[Dataset items]
= Beginning of Section =

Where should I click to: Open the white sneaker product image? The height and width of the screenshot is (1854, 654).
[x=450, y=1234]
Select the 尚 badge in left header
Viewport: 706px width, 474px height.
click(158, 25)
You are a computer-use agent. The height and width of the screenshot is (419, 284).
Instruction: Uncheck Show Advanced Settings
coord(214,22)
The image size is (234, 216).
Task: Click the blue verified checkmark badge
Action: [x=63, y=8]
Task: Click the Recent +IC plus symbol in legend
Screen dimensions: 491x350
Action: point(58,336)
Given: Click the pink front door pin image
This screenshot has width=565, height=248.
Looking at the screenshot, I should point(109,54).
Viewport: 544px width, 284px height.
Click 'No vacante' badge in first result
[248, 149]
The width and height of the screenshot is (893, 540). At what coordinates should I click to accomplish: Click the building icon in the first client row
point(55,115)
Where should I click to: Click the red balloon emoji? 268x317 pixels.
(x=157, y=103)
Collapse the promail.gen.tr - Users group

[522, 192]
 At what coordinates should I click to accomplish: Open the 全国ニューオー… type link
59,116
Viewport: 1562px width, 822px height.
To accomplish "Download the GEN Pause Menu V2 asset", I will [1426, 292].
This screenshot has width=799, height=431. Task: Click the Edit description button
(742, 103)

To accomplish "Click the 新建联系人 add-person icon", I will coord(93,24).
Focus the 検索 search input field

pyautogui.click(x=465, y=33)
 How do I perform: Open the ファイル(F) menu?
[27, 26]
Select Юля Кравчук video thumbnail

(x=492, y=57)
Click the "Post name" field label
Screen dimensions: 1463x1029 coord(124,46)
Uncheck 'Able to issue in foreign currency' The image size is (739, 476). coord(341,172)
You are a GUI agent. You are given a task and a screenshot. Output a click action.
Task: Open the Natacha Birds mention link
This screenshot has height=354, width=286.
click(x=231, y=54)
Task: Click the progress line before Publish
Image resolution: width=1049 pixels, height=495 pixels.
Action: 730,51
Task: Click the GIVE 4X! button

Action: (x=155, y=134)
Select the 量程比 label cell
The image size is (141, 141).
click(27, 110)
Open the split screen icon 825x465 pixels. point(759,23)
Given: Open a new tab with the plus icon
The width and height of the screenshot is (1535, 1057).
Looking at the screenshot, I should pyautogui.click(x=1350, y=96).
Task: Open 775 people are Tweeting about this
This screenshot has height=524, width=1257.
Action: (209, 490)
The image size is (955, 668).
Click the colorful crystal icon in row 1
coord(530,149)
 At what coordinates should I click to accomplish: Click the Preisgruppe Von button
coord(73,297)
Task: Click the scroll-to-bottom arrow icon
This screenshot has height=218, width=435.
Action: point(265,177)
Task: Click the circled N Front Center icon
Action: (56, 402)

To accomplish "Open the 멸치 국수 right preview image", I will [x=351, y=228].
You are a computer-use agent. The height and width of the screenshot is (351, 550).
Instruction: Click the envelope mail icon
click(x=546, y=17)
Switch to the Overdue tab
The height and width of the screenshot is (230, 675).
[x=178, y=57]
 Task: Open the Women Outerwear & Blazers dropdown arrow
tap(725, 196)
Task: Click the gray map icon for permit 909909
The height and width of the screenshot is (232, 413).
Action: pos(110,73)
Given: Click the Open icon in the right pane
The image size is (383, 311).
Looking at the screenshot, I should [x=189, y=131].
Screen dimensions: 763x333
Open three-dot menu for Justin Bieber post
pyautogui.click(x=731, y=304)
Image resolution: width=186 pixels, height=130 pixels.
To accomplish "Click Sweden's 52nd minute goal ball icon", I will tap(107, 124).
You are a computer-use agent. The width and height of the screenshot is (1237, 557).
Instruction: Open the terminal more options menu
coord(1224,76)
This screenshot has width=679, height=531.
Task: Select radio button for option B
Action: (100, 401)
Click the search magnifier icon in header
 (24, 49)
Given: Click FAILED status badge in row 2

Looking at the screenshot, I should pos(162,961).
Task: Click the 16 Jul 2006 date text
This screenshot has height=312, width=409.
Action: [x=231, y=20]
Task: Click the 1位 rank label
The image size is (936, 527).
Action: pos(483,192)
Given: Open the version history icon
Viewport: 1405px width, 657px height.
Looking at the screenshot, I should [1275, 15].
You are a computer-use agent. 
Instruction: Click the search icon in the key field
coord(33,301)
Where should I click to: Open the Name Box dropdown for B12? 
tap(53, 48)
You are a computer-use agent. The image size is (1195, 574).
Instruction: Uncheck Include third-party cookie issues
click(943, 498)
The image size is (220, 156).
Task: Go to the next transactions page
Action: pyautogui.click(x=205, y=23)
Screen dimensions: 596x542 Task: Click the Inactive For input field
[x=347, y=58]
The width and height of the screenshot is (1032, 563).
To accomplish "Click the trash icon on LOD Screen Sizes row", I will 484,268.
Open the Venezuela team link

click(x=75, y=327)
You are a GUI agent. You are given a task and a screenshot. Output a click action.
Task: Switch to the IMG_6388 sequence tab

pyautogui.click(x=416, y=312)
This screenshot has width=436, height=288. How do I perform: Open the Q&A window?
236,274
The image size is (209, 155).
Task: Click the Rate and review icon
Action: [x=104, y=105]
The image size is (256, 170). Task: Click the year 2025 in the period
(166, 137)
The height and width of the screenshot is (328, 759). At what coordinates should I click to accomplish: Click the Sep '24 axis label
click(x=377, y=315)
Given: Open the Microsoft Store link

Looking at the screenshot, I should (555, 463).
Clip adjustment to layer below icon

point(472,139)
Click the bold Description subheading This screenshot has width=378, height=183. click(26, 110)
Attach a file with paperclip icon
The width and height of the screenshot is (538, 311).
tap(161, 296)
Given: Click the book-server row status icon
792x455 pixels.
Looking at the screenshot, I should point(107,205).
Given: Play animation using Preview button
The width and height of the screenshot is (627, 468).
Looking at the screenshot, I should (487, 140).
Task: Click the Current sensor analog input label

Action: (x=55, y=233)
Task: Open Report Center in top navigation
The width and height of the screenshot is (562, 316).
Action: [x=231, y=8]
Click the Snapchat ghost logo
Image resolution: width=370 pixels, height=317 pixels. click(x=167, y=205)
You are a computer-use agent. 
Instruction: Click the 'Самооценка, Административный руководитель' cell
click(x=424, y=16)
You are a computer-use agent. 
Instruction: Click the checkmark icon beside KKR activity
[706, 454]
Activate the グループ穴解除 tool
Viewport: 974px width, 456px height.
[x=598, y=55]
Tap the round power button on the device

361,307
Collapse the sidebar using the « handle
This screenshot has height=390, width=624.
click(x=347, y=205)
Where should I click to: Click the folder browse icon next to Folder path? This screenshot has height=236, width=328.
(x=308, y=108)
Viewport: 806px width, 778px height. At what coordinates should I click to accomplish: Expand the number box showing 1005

= End of Section =

# TASK BRIEF:
Copy out the records in full, matching every line character for character.

# EXERCISE RESULT:
Where should I click to: Open the white sneaker product image? The height and width of the screenshot is (1854, 654).
[x=450, y=1234]
Select the 尚 badge in left header
Viewport: 706px width, 474px height.
click(158, 25)
You are a computer-use agent. The height and width of the screenshot is (419, 284).
Instruction: Uncheck Show Advanced Settings
coord(214,22)
The image size is (234, 216).
Task: Click the blue verified checkmark badge
Action: [x=63, y=8]
Task: Click the Recent +IC plus symbol in legend
Screen dimensions: 491x350
Action: point(58,336)
Given: Click the pink front door pin image
This screenshot has width=565, height=248.
Looking at the screenshot, I should point(109,54).
Viewport: 544px width, 284px height.
Click 'No vacante' badge in first result
[248, 149]
The width and height of the screenshot is (893, 540). At what coordinates should I click to accomplish: Click the building icon in the first client row
point(55,115)
Where should I click to: Click the red balloon emoji? 268x317 pixels.
(x=157, y=103)
Collapse the promail.gen.tr - Users group

[522, 192]
 At what coordinates should I click to accomplish: Open the 全国ニューオー… type link
59,116
Viewport: 1562px width, 822px height.
To accomplish "Download the GEN Pause Menu V2 asset", I will [1426, 292].
This screenshot has width=799, height=431. Task: Click the Edit description button
(742, 103)

To accomplish "Click the 新建联系人 add-person icon", I will coord(93,24).
Focus the 検索 search input field

pyautogui.click(x=465, y=33)
 How do I perform: Open the ファイル(F) menu?
[27, 26]
Select Юля Кравчук video thumbnail

(x=492, y=57)
Click the "Post name" field label
Screen dimensions: 1463x1029 coord(124,46)
Uncheck 'Able to issue in foreign currency' The image size is (739, 476). coord(341,172)
You are a GUI agent. You are given a task and a screenshot. Output a click action.
Task: Open the Natacha Birds mention link
This screenshot has height=354, width=286.
click(x=231, y=54)
Task: Click the progress line before Publish
Image resolution: width=1049 pixels, height=495 pixels.
Action: 730,51
Task: Click the GIVE 4X! button

Action: (x=155, y=134)
Select the 量程比 label cell
The image size is (141, 141).
click(27, 110)
Open the split screen icon 825x465 pixels. point(759,23)
Given: Open a new tab with the plus icon
The width and height of the screenshot is (1535, 1057).
Looking at the screenshot, I should pyautogui.click(x=1350, y=96).
Task: Open 775 people are Tweeting about this
This screenshot has height=524, width=1257.
Action: (209, 490)
The image size is (955, 668).
Click the colorful crystal icon in row 1
coord(530,149)
 At what coordinates should I click to accomplish: Click the Preisgruppe Von button
coord(73,297)
Task: Click the scroll-to-bottom arrow icon
This screenshot has height=218, width=435.
Action: point(265,177)
Task: Click the circled N Front Center icon
Action: (56, 402)

To accomplish "Open the 멸치 국수 right preview image", I will [x=351, y=228].
You are a computer-use agent. The height and width of the screenshot is (351, 550).
Instruction: Click the envelope mail icon
click(x=546, y=17)
Switch to the Overdue tab
The height and width of the screenshot is (230, 675).
[x=178, y=57]
 Task: Open the Women Outerwear & Blazers dropdown arrow
tap(725, 196)
Task: Click the gray map icon for permit 909909
The height and width of the screenshot is (232, 413).
Action: pos(110,73)
Given: Click the Open icon in the right pane
The image size is (383, 311).
Looking at the screenshot, I should [x=189, y=131].
Screen dimensions: 763x333
Open three-dot menu for Justin Bieber post
pyautogui.click(x=731, y=304)
Image resolution: width=186 pixels, height=130 pixels.
To accomplish "Click Sweden's 52nd minute goal ball icon", I will tap(107, 124).
You are a computer-use agent. The width and height of the screenshot is (1237, 557).
Instruction: Open the terminal more options menu
coord(1224,76)
This screenshot has width=679, height=531.
Task: Select radio button for option B
Action: (100, 401)
Click the search magnifier icon in header
 (24, 49)
Given: Click FAILED status badge in row 2

Looking at the screenshot, I should pos(162,961).
Task: Click the 16 Jul 2006 date text
This screenshot has height=312, width=409.
Action: [x=231, y=20]
Task: Click the 1位 rank label
The image size is (936, 527).
Action: pos(483,192)
Given: Open the version history icon
Viewport: 1405px width, 657px height.
Looking at the screenshot, I should [1275, 15].
You are a computer-use agent. 
Instruction: Click the search icon in the key field
coord(33,301)
Where should I click to: Open the Name Box dropdown for B12? 
tap(53, 48)
You are a computer-use agent. The image size is (1195, 574).
Instruction: Uncheck Include third-party cookie issues
click(943, 498)
The image size is (220, 156).
Task: Go to the next transactions page
Action: pyautogui.click(x=205, y=23)
Screen dimensions: 596x542 Task: Click the Inactive For input field
[x=347, y=58]
The width and height of the screenshot is (1032, 563).
To accomplish "Click the trash icon on LOD Screen Sizes row", I will 484,268.
Open the Venezuela team link

click(x=75, y=327)
You are a GUI agent. You are given a task and a screenshot. Output a click action.
Task: Switch to the IMG_6388 sequence tab

pyautogui.click(x=416, y=312)
This screenshot has width=436, height=288. How do I perform: Open the Q&A window?
236,274
The image size is (209, 155).
Task: Click the Rate and review icon
Action: [x=104, y=105]
The image size is (256, 170). Task: Click the year 2025 in the period
(166, 137)
The height and width of the screenshot is (328, 759). At what coordinates should I click to accomplish: Click the Sep '24 axis label
click(x=377, y=315)
Given: Open the Microsoft Store link

Looking at the screenshot, I should (555, 463).
Clip adjustment to layer below icon

point(472,139)
Click the bold Description subheading This screenshot has width=378, height=183. click(26, 110)
Attach a file with paperclip icon
The width and height of the screenshot is (538, 311).
tap(161, 296)
Given: Click the book-server row status icon
792x455 pixels.
Looking at the screenshot, I should point(107,205).
Given: Play animation using Preview button
The width and height of the screenshot is (627, 468).
Looking at the screenshot, I should (487, 140).
Task: Click the Current sensor analog input label

Action: (x=55, y=233)
Task: Open Report Center in top navigation
The width and height of the screenshot is (562, 316).
Action: [x=231, y=8]
Click the Snapchat ghost logo
Image resolution: width=370 pixels, height=317 pixels. click(x=167, y=205)
You are a computer-use agent. 
Instruction: Click the 'Самооценка, Административный руководитель' cell
click(x=424, y=16)
You are a computer-use agent. 
Instruction: Click the checkmark icon beside KKR activity
[706, 454]
Activate the グループ穴解除 tool
Viewport: 974px width, 456px height.
[x=598, y=55]
Tap the round power button on the device

361,307
Collapse the sidebar using the « handle
This screenshot has height=390, width=624.
click(x=347, y=205)
Where should I click to: Click the folder browse icon next to Folder path? This screenshot has height=236, width=328.
(x=308, y=108)
Viewport: 806px width, 778px height. At what coordinates should I click to accomplish: Expand the number box showing 1005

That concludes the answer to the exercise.